Cuba's Castro starts Russian visit ahead of WWII parade
Cuban President Raul Castro began a series of meetings with Russian leaders Wednesday during a symbolic visit to Havana's Cold War ally for a World War II victory parade at a time of thawing ties with Washington.
Castro's presence in Moscow makes him one of a dwindling list of dignitaries and foreign leaders set to attend the grandiose Red Square parade on May 9 to mark 70 years since the WWII victory over Nazi Germany in 1945.
Western diplomats have made plans to visit Russia this week but few European leaders are staying for the parade and even Russia's closest allies from the former Soviet Union, including Belarus, have opted to stay away.
The visit is Castro's third to Havana's Cold War-era ally Moscow as head of state. He is the first foreign leader to arrive ahead of the celebrations that will showcase Russia's military might.
Castro met with Russian Prime Minister Dmitry Medvedev Wednesday after jetting into Moscow late Tuesday.
He is to meet President Vladimir Putin on Thursday for talks and attend several Kremlin events, including a dinner Friday, before attending the parade.
He and Putin last met in July 2014, when the Russian leader went to Cuba on his Latin American tour. This will be their first encounter since the historic rapprochement between the island's leftist leaders and the United States.
In March, Russia's Foreign Minister Sergei Lavrov went to Havana to reinforce Russia's demands for an end to the US blockade.
US President Barack Obama has moved to strike Cuba from the US terror list, which removes some restrictions and grants Cuba access to the US banking system, but many other sanctions remain in place.

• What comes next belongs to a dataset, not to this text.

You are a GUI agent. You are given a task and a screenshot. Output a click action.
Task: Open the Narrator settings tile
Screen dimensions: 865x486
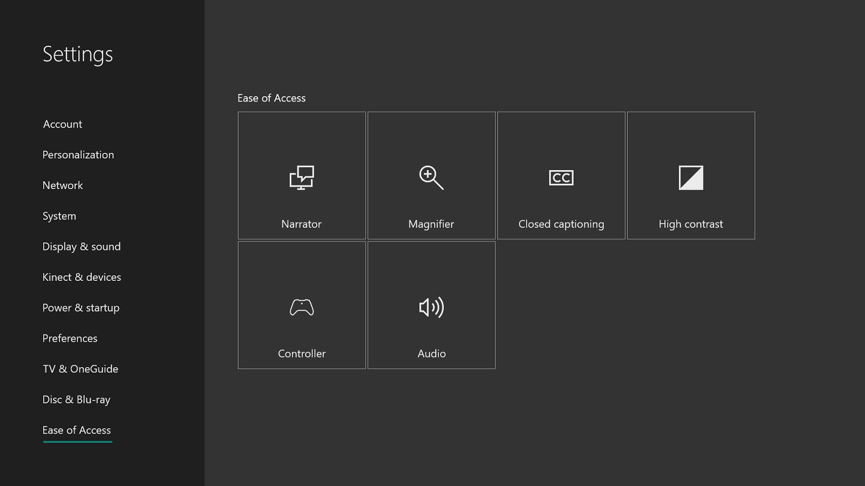302,176
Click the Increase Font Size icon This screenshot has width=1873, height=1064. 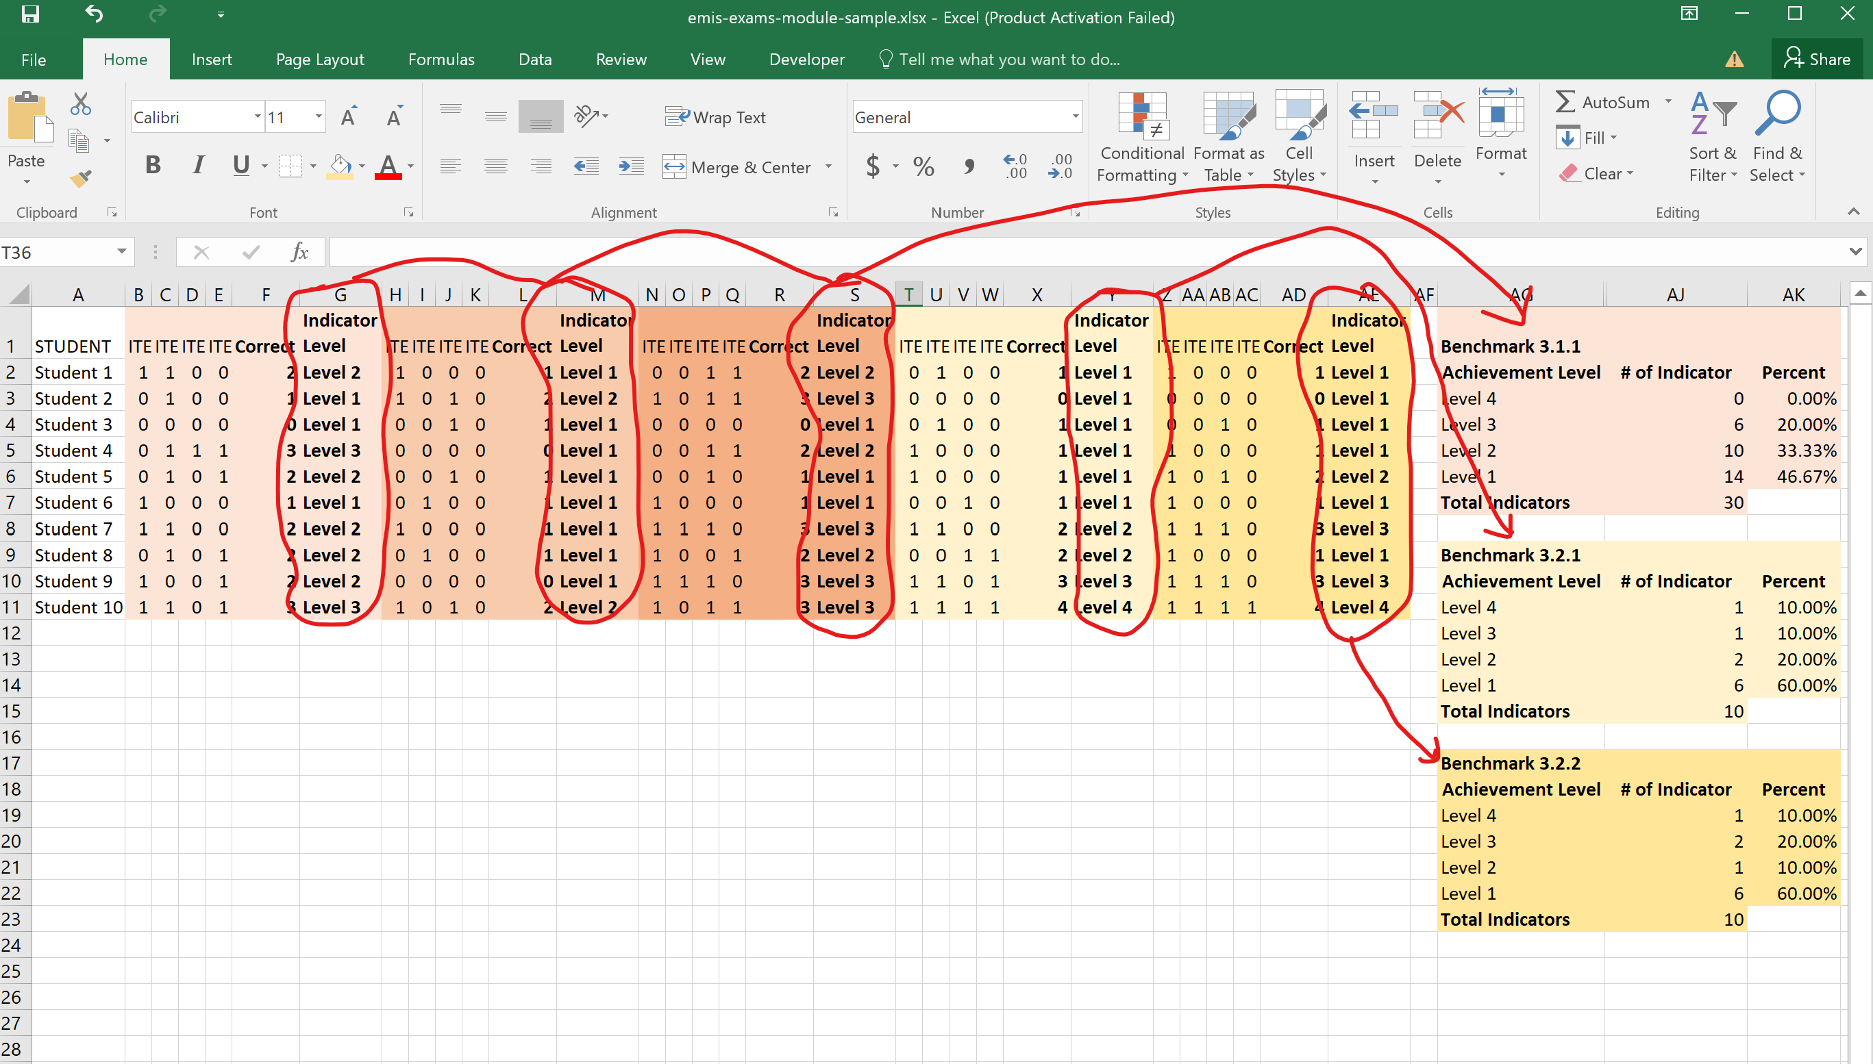349,117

- Competition to help Cuba -
Cuba's thawing of relations with Washington comes as Moscow seeks allies in Latin America and other parts of the world. Its relations with the West, particularly the United States, are at a post-Cold War low over the Ukraine crisis.
The United States authorised on Tuesday commercial ferry services to Cuba for the first time in more than a half-century, another major step in improving relations between the two countries.
Isolated Moscow wrote off last year 90 percent of Cuba's Soviet-era debt of more than $35 billion (about 31 billion euros) and pledged to invest in the Cuban economy.
The thawing of relations between Cuba and the United States is forcing Moscow to compete with Washington to help the economically poor nation, said Viktor Kremenyuk, deputy director of the Institute of United States and Canada at the Russian Academy of Sciences.
"America changed its policy and will help Cuba, and that pushes Russia not to fall behind. It will be hard to compete for Russia but there is such an incentive. From the point of view of Cuba that is normal and good."
Castro was likely to play to these sentiments when dealing with Russia, in order to "get more from both countries," Kremenyuk said.
"He wants to make his role more significant with this visit and hopes to get additional help from Russia," he added.
The Kremlin on Wednesday listed several infrastructure projects in Cuba as potentially interesting for Moscow, including modernisation of its power and steel plants, building a new airport and developing offshore oil fields.
Russia and Cuba were allies during the Soviet era and Raul Castro visited the country dozens of times in his capacity as defence minister. During one in 1962 he agreed to the details of placing Soviet nuclear missiles on the island, which sparked the Cuban missile crisis.